У Данте символ Древа имеет два значения: одно — как Древа Познания и «земного рая» (оно связано с Адамом), другое — как Древа Империи (оно связано с Орлом). В целом же Древо означает Империю в ее соотношении с примордиальной традицией. Дерево Данте — это в первую очередь Arbre Sec, Durre Baum (Сухое Древо), имперской легенды. В «Божественной Комедии» и других произведениях упомянаются «растение с оборванными листьями», «овдовевшая ветвь», о которых говорится: «кто разорит или поламает (это растение) — тот богохульным деянием оскорбит Бога, — создавшего его святым для себя самого». [93] В отношении развития имперской концепции Данте, оставив в стороне соображения связанные с историческими условностями (символы различных состояний церкви и ее отношений с Империей), подчеркнем лишь следующее: у Данте видение расцветшего Древа последовало сразу за видением открытого лица «сверхъестественной девы», и важно, что он сравнивает само это лицо с «сиянием вечно живого света». [94] В другом месте видение вновь зазеленевшего Древа, сопутствующее пророчеству о приходе Dux, «Вождя» (то есть о новом проявлении «Вселенского Господина»), связывается с образом «примордиального состояния», с темой «земного рая». Об этом говорится в следующих словах: «В этом лесу ты пробудешь недолго, — потом ты будешь со мной (то есть со «сверхъестественной девой») бесконечно — в том Риме, где и Христос римлянин». [95] Это означает эффективную причастность к метафизическому Царству, к Regnum, которое обзначается символом Рима, и по правде говоря, данная формулировка заставляет подозревать, что подобная причастность ставится здесь выше самого христианства, и христианство становится как бы подчиненным идее сакральной Империи («Христос-римлянин»). Далее, после этого видения, происходит инициатическая регенерация Данте через воду памяти, и эта трансформация открывает ему путь на Небеса, то есть доступ к чисто метафизическим уровням бытия. К описанию такого развития также применим символизм нового расцвета «растения с оборванными листьями», о котором мы уже упоминали: «Я выйду из священных вод, — возрожденный как новое растение, — обновленный как свежая ветвь, — чистый и готовый отправиться к звездам». [96]

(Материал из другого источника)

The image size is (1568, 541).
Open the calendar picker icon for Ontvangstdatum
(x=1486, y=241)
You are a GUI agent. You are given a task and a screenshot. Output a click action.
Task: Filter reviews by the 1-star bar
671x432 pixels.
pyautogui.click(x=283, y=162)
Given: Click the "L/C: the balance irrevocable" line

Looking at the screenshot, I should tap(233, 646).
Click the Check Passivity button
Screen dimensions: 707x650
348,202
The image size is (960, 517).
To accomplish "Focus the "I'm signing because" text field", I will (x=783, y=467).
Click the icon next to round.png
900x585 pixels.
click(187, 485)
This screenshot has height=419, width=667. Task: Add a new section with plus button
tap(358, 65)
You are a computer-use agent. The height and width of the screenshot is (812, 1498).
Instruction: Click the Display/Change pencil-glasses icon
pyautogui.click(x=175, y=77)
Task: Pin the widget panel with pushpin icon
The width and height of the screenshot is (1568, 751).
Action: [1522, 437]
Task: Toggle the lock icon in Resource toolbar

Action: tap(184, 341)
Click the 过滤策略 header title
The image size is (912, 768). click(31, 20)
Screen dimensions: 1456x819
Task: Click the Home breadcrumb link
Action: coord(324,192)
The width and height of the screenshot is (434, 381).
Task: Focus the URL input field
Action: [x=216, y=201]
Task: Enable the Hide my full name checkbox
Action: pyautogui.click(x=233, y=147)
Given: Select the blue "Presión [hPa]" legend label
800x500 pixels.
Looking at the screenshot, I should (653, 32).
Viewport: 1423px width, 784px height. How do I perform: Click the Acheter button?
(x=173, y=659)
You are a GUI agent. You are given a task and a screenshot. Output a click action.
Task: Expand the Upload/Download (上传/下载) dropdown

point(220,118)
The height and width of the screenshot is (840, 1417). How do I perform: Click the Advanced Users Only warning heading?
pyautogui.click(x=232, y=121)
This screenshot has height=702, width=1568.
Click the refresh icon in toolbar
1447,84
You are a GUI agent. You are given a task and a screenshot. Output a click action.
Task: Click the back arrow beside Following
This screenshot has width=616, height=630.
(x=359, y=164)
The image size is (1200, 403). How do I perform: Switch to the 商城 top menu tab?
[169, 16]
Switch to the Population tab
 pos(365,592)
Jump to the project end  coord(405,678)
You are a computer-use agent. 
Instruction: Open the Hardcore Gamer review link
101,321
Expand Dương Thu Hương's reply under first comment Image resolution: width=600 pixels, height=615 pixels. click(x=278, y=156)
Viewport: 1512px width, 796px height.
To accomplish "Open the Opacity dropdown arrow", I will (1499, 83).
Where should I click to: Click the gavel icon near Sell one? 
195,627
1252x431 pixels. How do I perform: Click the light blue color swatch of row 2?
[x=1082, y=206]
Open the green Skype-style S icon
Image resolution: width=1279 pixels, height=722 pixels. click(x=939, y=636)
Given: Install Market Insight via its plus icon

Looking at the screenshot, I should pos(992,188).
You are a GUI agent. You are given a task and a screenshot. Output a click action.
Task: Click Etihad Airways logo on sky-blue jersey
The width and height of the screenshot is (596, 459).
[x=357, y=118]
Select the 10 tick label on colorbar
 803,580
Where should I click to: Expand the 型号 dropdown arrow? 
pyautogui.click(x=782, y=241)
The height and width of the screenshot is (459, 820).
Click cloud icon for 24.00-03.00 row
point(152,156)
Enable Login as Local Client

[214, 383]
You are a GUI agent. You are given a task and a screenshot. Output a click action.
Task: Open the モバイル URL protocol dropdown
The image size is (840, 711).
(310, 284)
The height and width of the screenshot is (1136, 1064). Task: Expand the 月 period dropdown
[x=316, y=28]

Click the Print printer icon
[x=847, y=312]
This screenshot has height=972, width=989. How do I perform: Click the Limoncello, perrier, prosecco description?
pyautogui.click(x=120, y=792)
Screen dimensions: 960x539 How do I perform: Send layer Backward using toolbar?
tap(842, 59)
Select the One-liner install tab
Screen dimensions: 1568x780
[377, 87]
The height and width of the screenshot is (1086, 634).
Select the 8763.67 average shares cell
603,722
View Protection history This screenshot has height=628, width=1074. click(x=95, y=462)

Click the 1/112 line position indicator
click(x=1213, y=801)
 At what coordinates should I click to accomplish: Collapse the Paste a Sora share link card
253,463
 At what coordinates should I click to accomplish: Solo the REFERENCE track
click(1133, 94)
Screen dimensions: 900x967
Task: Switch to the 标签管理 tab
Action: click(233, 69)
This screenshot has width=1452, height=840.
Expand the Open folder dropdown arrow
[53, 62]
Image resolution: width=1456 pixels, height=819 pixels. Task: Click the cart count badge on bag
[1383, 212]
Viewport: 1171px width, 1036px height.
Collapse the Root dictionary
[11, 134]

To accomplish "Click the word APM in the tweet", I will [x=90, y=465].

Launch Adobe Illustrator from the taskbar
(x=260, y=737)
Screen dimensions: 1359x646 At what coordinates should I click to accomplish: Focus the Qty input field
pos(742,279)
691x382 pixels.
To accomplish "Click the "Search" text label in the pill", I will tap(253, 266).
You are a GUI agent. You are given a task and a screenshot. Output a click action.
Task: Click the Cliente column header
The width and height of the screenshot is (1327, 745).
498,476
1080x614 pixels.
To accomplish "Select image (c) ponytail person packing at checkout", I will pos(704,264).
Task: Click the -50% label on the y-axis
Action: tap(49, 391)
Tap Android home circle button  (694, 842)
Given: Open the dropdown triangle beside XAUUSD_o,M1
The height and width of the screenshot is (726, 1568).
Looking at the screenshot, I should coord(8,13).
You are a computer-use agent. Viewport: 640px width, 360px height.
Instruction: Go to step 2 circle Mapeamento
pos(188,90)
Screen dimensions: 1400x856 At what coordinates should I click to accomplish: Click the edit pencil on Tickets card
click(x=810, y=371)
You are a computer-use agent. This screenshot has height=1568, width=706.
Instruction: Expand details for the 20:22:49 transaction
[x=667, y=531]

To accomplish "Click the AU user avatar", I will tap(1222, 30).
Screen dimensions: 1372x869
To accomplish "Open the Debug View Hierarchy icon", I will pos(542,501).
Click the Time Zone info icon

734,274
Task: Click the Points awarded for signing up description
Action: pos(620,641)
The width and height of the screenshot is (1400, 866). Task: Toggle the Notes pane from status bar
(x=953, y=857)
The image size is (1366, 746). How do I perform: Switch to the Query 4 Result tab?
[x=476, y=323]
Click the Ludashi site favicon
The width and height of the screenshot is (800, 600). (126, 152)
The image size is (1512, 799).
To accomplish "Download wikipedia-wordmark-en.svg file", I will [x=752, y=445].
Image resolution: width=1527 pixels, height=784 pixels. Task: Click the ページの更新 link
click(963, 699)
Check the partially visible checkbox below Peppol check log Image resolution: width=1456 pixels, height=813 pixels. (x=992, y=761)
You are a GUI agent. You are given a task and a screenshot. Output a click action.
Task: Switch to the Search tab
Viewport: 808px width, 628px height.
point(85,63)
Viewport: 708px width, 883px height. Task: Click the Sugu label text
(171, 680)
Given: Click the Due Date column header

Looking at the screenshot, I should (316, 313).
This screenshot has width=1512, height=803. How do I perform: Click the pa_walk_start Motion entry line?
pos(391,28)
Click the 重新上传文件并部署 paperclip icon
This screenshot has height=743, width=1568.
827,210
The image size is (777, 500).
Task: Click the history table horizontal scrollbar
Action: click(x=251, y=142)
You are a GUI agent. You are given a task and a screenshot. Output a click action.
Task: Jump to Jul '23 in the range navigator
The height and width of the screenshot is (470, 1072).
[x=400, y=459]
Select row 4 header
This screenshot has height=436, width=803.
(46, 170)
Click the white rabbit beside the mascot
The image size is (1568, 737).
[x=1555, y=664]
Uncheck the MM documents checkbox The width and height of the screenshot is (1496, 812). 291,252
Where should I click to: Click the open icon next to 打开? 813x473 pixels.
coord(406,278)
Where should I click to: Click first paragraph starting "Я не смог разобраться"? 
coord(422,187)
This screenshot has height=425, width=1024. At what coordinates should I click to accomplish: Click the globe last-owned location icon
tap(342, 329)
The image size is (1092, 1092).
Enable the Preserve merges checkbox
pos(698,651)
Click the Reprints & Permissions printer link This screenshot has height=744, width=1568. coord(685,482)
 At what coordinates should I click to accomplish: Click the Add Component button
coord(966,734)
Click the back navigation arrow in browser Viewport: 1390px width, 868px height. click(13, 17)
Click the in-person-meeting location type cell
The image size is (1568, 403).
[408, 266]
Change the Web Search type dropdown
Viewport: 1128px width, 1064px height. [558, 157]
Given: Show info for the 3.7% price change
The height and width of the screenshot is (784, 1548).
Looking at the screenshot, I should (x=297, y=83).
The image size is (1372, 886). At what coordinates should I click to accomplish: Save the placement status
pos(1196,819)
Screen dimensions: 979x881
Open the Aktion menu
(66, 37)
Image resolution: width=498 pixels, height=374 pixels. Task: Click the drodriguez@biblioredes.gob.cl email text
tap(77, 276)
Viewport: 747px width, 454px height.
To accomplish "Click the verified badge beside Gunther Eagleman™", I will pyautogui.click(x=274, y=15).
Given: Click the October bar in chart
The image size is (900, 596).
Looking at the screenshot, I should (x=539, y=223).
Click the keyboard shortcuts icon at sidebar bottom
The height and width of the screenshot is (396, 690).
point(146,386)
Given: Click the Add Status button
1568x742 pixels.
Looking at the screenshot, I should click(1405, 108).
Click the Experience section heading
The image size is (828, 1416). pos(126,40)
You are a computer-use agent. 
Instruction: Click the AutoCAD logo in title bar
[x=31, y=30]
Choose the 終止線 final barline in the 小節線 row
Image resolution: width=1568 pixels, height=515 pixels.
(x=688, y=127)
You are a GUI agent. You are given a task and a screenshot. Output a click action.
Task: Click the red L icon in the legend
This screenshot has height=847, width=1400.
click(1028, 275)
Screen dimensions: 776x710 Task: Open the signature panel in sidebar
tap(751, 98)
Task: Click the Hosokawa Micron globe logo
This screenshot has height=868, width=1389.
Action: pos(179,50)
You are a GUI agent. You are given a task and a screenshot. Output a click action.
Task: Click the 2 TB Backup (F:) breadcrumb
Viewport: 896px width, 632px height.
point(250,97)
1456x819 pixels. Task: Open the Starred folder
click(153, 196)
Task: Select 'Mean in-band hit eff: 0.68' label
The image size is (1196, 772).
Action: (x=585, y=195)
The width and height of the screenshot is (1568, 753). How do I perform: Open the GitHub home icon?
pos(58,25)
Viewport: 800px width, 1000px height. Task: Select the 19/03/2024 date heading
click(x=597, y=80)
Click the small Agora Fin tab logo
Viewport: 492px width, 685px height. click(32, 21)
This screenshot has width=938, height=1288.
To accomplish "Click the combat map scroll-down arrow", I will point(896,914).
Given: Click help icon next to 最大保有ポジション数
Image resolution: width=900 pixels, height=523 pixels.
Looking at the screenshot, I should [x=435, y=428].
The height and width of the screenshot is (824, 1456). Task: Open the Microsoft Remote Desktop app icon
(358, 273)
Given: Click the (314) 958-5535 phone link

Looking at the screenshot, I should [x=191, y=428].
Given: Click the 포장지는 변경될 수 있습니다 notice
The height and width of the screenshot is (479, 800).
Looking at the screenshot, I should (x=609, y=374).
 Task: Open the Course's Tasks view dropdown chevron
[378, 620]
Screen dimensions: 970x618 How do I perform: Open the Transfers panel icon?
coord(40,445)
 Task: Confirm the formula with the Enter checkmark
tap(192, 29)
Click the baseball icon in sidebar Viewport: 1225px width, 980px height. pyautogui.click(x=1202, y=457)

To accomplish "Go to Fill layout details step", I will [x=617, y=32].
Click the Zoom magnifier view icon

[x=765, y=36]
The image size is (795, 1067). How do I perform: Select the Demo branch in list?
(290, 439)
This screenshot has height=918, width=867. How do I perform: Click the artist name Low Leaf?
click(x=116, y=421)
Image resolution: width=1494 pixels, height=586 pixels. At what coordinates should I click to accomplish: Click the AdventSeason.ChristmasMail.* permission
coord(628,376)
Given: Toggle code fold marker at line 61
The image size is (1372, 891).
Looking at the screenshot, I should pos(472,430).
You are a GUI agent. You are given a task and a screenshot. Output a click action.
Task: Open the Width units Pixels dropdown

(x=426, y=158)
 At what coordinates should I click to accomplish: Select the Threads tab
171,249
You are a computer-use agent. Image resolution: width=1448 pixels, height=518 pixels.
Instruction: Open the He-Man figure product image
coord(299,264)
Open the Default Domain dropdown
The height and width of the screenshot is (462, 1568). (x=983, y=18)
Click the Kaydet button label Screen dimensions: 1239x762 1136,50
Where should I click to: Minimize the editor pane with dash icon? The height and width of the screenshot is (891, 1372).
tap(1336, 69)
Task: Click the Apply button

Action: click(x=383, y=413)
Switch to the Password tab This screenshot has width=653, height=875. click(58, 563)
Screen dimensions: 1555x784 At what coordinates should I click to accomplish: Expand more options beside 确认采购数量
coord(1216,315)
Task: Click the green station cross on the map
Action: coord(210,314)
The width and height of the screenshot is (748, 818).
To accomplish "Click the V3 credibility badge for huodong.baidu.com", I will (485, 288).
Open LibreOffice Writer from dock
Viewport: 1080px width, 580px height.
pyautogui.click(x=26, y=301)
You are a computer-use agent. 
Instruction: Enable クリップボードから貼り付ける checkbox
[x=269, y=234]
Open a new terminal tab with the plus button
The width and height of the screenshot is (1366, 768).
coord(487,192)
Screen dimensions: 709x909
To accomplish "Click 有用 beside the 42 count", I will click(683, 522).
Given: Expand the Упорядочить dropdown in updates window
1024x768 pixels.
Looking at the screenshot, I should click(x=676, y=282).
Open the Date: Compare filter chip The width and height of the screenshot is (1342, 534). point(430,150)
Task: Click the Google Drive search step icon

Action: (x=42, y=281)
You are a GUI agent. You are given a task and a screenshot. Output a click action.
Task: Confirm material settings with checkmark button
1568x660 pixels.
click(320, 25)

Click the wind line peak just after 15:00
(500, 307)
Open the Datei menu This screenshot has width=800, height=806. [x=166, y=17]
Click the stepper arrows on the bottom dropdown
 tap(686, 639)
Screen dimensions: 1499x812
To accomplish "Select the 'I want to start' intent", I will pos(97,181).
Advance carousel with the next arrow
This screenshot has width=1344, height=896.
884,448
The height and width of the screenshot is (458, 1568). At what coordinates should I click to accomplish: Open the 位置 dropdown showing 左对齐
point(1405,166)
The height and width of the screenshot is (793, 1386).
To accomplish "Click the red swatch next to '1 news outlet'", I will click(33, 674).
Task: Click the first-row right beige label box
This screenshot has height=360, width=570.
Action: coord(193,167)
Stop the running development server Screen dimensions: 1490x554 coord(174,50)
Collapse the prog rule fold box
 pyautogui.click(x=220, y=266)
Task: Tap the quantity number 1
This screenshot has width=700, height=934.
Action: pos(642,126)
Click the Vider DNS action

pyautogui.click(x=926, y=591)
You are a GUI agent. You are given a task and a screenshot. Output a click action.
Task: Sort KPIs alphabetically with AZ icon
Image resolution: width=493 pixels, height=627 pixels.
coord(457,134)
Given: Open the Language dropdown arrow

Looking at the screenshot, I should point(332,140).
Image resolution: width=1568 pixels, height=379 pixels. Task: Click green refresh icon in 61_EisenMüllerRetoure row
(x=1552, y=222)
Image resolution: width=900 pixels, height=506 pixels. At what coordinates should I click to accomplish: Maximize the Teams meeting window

У Данте духовный путь, представленный в символизме «Божественной Комедии», заканчивается апофеозом чистого созерцания, чистого умозрения: в соответствии с дуалистической идеей самого Данте, согласно которой Империя, со свойственной ей активной жизнью (vita activa), с ее внутренней духовностью, служит лишь подготовительным этапом к созерцательной жизни (vita contemplativa). Нечто аналогичное можно увидеть и в некоторых формах легенд о Граале, особенно в наиболее поздних из них, равно как и в итальянских сказаниях о Геррине, которые заканчиваются уходом героя в аскетическую жизнь. Но в цикле Грааля такая развязка описывается в пессимистических терминах, и основные версии легенд о Граале свидетельствуют о совершенно ином духе, о несравнимо более высоком напряжении, о достижении чего-то более высокого и безусловного, нежели только чистое созерцание, — и в этом следует видеть влияние традиции более изначальной и более абсолютной, нежели та, что вдохновляла гений Данте.